-- Working data --
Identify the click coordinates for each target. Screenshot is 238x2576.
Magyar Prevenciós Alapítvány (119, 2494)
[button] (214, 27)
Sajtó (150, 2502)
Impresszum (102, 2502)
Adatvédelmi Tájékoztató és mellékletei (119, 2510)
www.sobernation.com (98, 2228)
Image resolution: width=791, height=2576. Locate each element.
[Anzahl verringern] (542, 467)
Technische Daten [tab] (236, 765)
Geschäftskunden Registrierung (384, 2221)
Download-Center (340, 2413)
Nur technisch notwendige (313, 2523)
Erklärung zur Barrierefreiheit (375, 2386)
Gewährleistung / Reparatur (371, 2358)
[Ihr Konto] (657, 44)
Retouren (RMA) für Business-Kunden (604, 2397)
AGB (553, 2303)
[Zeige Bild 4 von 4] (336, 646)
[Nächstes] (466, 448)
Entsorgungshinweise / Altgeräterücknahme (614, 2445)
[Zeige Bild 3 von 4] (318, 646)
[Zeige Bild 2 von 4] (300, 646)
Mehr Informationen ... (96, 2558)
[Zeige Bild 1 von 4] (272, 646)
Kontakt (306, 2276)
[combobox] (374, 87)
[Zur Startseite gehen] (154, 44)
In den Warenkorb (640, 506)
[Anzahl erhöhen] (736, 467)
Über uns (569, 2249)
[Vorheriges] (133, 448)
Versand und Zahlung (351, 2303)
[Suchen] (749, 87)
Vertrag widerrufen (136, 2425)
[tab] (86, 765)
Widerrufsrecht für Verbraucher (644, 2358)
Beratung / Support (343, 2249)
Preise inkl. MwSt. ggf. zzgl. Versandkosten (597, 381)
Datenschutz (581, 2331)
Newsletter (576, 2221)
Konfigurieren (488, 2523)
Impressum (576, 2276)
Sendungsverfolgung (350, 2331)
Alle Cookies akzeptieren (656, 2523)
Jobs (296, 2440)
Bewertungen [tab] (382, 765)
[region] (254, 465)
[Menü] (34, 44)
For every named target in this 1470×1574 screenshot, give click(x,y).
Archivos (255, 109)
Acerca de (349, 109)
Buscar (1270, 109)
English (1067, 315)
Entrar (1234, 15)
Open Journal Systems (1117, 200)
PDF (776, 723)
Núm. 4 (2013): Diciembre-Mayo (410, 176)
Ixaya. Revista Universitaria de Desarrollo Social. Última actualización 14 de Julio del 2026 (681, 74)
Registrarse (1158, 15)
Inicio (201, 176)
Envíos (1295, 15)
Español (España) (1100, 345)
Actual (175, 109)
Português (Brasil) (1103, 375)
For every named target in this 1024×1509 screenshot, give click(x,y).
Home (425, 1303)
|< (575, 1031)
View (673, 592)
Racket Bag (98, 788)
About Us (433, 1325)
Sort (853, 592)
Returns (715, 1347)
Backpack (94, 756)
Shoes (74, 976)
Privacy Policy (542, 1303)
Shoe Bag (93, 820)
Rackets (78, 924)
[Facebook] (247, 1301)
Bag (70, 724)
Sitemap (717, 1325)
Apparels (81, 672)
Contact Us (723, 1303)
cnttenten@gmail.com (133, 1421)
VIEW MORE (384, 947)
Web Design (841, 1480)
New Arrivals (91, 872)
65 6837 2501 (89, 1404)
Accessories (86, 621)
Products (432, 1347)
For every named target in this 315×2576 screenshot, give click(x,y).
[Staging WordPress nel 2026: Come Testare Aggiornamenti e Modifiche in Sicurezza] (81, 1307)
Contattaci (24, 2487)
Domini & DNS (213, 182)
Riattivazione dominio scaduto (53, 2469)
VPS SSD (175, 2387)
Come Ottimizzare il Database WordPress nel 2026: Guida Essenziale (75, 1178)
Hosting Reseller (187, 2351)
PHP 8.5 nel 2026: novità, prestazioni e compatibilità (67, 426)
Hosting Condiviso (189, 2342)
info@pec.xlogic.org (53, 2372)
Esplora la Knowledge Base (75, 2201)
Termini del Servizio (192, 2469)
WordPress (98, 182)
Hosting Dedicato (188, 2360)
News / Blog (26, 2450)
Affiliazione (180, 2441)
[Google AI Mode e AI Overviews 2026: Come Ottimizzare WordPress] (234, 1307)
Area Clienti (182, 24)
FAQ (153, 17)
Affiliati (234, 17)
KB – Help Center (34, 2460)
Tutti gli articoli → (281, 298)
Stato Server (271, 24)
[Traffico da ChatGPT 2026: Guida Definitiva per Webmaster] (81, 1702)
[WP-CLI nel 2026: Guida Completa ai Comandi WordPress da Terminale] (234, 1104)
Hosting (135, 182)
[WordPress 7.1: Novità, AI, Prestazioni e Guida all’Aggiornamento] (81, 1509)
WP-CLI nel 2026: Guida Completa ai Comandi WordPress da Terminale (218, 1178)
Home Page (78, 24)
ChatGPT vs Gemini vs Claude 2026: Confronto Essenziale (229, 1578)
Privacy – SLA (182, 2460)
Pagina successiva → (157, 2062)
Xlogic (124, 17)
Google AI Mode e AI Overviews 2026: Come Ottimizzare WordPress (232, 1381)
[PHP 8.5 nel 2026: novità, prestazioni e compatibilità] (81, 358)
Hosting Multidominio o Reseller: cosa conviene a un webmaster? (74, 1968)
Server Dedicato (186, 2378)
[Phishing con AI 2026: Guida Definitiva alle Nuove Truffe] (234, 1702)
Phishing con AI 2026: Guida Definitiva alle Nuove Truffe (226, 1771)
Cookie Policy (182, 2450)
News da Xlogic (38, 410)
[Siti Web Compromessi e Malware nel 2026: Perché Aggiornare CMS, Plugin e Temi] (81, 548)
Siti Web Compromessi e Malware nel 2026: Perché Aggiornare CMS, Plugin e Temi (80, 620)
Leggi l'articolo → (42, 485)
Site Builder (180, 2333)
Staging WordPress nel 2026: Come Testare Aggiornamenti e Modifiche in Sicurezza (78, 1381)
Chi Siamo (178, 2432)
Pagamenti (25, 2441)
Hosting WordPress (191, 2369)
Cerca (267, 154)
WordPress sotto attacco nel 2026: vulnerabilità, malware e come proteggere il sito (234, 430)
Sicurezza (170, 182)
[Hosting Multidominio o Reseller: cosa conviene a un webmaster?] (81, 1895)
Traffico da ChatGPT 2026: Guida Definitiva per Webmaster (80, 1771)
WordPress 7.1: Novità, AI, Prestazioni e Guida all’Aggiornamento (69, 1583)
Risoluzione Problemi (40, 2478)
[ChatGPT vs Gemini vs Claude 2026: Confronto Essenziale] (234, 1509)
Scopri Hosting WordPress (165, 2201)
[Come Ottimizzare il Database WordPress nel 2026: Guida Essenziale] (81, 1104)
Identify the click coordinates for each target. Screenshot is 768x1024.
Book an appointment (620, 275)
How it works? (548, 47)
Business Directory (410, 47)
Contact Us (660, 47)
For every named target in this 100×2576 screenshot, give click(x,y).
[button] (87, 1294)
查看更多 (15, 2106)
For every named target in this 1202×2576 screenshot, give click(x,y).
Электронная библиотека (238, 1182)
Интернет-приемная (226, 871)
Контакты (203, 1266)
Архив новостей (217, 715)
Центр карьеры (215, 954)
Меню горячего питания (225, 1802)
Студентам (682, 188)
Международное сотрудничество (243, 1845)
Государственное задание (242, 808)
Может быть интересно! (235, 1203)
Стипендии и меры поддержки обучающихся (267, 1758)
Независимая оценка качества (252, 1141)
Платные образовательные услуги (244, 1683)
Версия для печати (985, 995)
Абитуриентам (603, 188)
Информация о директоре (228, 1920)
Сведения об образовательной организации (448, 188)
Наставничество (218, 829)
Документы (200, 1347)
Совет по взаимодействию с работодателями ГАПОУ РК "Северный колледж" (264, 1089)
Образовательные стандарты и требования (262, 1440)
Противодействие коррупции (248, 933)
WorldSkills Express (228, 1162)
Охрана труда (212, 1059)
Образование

-- Work required --
Once you find the line with "Affiliati (234, 17)" above, print it and every line after it up to and including the line with "Hosting (135, 182)", exactly as written and nothing else.

-- Exercise output --
Affiliati (234, 17)
KB – Help Center (34, 2460)
Tutti gli articoli → (281, 298)
Stato Server (271, 24)
[Traffico da ChatGPT 2026: Guida Definitiva per Webmaster] (81, 1702)
[WP-CLI nel 2026: Guida Completa ai Comandi WordPress da Terminale] (234, 1104)
Hosting (135, 182)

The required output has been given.